Foundation Awards $1 Million to Study How Environmental Exposures Lead to Disease

A $1 million grant from W.M. Keck Foundation will allow researchers at Fred Hutchinson Cancer Research Center to pursue an ambitious project to sequence DNA from the human immune system to shed light on the genetic signatures of a large number of pathogenic exposures, starting with 17 common viruses and bacteria.

This summer, by sequencing tens of millions of antibody genes per person more than 100 times more genes than can be sequenced with existing technology a research team led by Harlan Robins, PhD, and Chris Carlson, PhD, will track which changes related to environmental exposure are shared by individuals with the same disease.

Eventually, the technology could lead to the development of a simple blood test that would reveal which pathogens a person has been exposed to, what viruses or bugs he or she is currently fighting, and how well-equipped his or her immune system is to protect against future pathogenic threats.

Robins and Carlson are assistant and associate faculty members, respectively, of the Hutchinson Center's Public Health Sciences Division. Robins' work is with the Center's Herbold Computational Biology Program, while Carlson's research group studies large populations of people to find parallels between genetic variations and common diseases, including cancer. 

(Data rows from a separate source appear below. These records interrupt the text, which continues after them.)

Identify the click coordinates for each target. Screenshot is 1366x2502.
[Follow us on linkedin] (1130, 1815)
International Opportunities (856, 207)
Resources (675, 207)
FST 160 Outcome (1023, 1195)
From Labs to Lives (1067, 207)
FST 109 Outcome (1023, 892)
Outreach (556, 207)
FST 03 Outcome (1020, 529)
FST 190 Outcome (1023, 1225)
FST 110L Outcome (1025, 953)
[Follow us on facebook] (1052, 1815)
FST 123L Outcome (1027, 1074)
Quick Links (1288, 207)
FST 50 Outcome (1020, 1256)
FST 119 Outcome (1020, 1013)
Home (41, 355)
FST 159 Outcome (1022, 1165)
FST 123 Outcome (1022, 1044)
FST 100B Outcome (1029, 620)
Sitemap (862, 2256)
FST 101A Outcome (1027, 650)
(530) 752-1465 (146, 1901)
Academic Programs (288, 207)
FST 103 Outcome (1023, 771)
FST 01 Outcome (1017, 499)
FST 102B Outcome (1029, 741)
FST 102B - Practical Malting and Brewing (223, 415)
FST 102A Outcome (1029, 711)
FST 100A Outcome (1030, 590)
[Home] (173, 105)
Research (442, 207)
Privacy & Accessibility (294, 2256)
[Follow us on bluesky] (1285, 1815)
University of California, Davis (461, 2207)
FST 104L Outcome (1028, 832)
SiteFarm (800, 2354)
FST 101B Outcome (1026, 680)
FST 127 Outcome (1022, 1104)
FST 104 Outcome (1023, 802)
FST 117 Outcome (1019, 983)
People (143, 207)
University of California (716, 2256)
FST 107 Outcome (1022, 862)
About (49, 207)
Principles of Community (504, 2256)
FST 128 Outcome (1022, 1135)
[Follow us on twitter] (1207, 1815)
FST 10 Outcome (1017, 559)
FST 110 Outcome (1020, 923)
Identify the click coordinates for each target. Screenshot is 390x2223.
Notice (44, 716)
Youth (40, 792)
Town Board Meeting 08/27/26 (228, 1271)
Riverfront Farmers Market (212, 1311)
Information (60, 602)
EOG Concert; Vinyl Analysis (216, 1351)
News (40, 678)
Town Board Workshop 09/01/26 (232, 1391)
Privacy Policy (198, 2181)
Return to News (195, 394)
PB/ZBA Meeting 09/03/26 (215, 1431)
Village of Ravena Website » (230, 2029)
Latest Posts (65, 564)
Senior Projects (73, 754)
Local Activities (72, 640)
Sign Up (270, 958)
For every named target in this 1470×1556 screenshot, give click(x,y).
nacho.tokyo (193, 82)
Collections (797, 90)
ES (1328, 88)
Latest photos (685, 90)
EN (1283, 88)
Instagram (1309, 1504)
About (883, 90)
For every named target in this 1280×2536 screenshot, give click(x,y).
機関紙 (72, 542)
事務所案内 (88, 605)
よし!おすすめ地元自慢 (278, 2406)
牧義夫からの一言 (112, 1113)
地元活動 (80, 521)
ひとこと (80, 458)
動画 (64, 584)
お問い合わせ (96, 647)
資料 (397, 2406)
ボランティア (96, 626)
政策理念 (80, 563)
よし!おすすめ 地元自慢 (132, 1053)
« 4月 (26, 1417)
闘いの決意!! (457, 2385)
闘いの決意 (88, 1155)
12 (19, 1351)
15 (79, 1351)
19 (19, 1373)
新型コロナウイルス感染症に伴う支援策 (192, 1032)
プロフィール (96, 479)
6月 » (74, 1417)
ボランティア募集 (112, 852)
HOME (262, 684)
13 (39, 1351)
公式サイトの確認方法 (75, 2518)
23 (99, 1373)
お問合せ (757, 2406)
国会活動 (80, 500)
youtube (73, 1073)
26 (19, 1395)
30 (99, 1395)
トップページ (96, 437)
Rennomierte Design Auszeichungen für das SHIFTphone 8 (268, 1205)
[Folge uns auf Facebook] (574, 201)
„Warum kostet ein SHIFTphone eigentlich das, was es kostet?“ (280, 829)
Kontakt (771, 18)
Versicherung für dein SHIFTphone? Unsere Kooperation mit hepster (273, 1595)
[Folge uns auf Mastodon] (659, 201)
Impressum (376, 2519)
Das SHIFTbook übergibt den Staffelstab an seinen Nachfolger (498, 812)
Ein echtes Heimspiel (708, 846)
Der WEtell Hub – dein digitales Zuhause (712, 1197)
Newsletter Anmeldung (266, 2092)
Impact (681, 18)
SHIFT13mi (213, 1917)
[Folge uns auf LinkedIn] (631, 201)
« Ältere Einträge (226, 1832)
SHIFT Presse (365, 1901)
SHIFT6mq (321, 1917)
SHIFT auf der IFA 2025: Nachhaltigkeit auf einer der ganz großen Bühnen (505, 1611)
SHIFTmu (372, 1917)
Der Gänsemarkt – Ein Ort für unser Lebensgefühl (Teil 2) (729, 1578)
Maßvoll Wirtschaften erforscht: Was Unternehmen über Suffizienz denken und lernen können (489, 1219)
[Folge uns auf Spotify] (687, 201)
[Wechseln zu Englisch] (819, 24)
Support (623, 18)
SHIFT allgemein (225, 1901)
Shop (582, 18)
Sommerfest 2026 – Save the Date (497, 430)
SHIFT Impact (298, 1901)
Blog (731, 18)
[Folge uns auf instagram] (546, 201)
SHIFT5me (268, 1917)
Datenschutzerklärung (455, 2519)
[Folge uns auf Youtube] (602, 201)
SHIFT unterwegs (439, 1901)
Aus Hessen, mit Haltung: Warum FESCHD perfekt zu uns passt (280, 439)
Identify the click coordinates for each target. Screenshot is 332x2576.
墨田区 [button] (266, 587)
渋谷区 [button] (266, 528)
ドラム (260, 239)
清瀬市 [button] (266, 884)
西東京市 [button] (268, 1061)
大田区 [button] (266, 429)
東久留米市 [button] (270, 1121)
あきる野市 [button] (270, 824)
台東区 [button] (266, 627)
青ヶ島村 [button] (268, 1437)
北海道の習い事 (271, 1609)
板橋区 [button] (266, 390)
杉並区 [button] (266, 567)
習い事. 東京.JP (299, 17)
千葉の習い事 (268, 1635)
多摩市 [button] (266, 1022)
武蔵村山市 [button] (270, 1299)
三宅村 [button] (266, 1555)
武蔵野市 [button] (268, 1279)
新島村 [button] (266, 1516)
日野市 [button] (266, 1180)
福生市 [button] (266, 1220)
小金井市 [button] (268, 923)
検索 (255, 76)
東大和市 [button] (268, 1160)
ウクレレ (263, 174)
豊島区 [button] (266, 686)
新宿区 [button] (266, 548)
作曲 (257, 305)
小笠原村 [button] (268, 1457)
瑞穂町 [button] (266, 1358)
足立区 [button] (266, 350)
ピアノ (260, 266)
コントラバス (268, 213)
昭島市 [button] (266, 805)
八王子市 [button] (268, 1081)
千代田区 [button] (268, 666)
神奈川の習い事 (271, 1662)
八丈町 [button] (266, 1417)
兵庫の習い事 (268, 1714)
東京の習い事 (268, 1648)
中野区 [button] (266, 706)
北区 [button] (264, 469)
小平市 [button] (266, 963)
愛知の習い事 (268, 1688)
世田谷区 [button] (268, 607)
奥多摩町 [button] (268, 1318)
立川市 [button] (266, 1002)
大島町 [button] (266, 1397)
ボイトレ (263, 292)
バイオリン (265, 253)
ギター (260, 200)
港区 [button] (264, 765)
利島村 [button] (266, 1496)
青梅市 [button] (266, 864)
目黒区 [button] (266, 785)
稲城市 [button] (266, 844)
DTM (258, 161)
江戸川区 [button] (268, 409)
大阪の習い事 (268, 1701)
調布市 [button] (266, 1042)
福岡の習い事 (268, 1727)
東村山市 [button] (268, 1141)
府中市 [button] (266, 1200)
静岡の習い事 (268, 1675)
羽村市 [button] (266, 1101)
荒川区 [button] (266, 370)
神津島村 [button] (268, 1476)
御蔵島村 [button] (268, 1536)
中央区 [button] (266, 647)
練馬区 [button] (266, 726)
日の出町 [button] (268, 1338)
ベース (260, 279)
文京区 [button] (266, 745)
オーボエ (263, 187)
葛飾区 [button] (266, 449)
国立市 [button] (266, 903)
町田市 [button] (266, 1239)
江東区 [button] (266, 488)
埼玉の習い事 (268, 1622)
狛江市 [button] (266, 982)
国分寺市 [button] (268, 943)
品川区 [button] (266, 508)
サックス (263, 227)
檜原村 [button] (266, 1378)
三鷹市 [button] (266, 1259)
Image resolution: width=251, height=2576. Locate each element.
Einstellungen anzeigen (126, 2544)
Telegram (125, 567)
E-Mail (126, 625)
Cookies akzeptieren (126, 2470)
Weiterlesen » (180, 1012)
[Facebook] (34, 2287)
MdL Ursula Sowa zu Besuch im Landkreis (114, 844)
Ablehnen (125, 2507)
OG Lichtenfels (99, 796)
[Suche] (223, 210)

The two intend to develop an extensive list of unique cell signatures that correspond with specific pathogenic exposures and disease states that could be quickly and inexpensively accessed by clinicians to diagnose and predict disease risk.

Robins said the team will begin by studying samples involving high-prevalence viruses such as herpes simplex. "Many people have been exposed to herpes simplex but fewer have symptoms," he explained. The team eventually aims to move on to study less-common viruses, bacteria and fungi.

"The new technology allows us to see how immune systems respond to exposure, rather than just assuming," Carlson said. "We have a strategy that allows us to go really deep, with lots of immune cells, to see the forest rather than the trees."

Invented by Robins and Carlson in collaboration with Edus Warren, MD, PhD, an associate member of the Hutchinson Center's Clinical Research Division, the technology is available to the research community through the Adaptive TCR Corporation.